Circling back to banks and their associated ability to lend, many are worried that the commercial property downturn and refinancing risks will weigh on the economy. We have already begun to hear about banks reaching out to customers and asking for updated financials from their current borrowers to determine if they have violated existing loan covenants. This, combined with many reports that banks have already tightened lending standards, will likely further slow the economy. Due to inflation still running well above Fed targets, interest rates likely will rise even further from current levels. During a recent poll of 330 State Bank Supervisors, some 94% said a recession has already begun. At the consumer level, it’s likely we just haven’t yet seen the impacts of tighter credit and higher rates.
Where does that leave us on the investing front with interest rates substantially higher, the refinancing boom of residential mortgages over, and a softening of the labor market?
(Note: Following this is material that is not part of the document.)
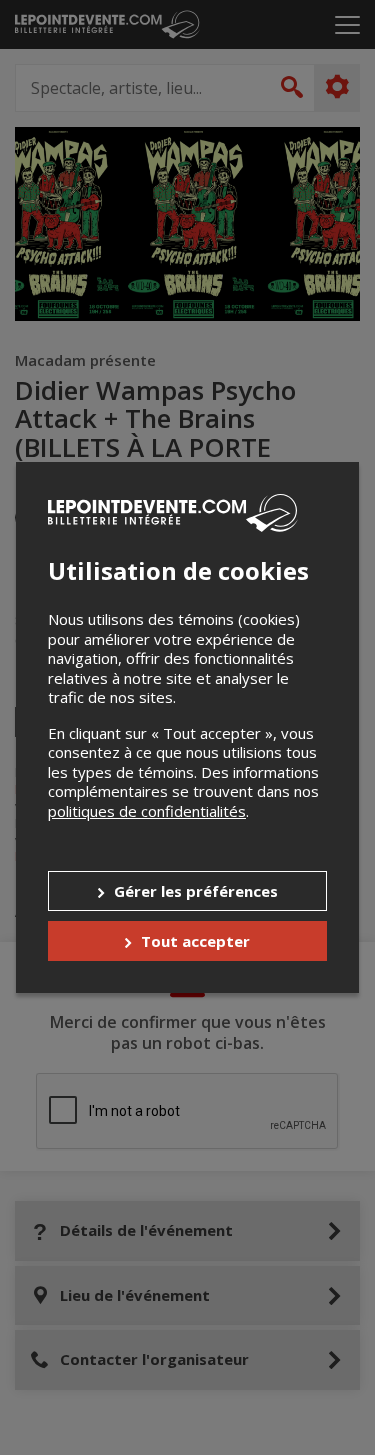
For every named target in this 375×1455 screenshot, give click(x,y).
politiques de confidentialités (147, 811)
We remain very cautious regarding equity investing. In the short-term, yes, stocks have had a bounce here in the first quarter. But, as corporate earnings stay flat or decline, we expect equity markets to be flat to negative due to a looming recession. This is a very difficult call to make as FOMO (fear of missing out) regarding a potential equity rally is strong among investors. The question we should be asking ourselves right now is, when or what will signal the “all clear” to jump back into the market.
What has proven to be a strong predictor of an entry point for stocks is when the Fed begins to cut interest rates. Due to elevated levels of inflation, barring some unforeseen calamity in the economy, we are likely 6-12 months away from the Fed cutting rates. Plus, the Fed has proven to be reactionary and will have to see evidence that we are in a material economic slowdown before they begin to cut rates. But, as many stocks are still off their highs, we continue to build a list of high-quality recession resistant stocks that should do well in almost any economic environment. We are patiently waiting until we approach the end of the Fed’s current interest rate tightening cycle.